RIT's corporate headquarter are located at 90 Jericho Turnpike, Floral
Park, New York. RIT currently has ten employees and maintains an auto lease
portfolio of approximately 1,500 vehicles. It has satellite offices in
California, Florida, Georgia and North Carolina and intends to open three
additional satellite offices within the next twelve months. Mr. Toporek, RIT's
principal shareholder and chief executive officer has over 25 years of
experience in the equipment, auto financing and leasing business.
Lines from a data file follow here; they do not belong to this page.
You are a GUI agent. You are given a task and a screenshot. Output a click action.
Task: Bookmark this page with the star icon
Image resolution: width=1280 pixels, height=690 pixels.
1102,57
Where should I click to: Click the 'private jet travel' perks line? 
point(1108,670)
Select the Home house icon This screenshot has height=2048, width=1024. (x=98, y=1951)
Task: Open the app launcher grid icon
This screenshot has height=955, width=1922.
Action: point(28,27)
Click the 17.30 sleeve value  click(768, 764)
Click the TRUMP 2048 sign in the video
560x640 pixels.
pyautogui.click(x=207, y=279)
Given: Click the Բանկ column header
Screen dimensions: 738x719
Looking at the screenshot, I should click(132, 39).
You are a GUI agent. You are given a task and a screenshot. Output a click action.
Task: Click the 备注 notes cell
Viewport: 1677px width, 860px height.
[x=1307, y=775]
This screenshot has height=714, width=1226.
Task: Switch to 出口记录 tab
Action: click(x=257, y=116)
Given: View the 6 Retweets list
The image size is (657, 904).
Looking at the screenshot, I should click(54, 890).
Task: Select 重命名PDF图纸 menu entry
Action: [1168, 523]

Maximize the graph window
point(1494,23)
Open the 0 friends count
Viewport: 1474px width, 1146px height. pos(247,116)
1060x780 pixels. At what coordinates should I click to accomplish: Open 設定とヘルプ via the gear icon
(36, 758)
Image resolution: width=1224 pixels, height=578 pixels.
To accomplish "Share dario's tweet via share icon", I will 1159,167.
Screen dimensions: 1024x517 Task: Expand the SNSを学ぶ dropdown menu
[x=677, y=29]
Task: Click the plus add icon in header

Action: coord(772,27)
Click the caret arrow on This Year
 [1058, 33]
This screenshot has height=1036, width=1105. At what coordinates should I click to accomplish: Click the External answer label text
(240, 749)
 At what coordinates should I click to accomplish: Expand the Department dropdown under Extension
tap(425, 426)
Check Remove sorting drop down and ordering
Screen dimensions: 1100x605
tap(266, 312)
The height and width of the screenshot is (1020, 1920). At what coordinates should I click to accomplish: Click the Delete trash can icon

MANAGEMENT'S DISCUSSION AND ANALYSIS OF FINANCIAL
CONDITION AND RESULTS OF OPERATION
Introduction:
For a complete understanding of these activities, this management's discussion
and analysis should be read in conjunction with Part 1. Item 1. description of
Business and Part F/S Financial Statements to the Form 10-SB.
General:
Royal Acceptance Corporation (the "Company") was incorporated in the State of
Delaware on June 23, 1994. On July 15, 1999, it acquired all the issued and
outstanding capital stock of RIT Auto Leasing Company ("RIT") in exchange for
5,650,000 shares of its common stock. The transaction has been accounted for as
a reverse acquisition in a manner similar to a pooling of interests which
reflects the acquisition as if it had occurred at the beginning of the periods
presented in the accompanying consolidated financial statements.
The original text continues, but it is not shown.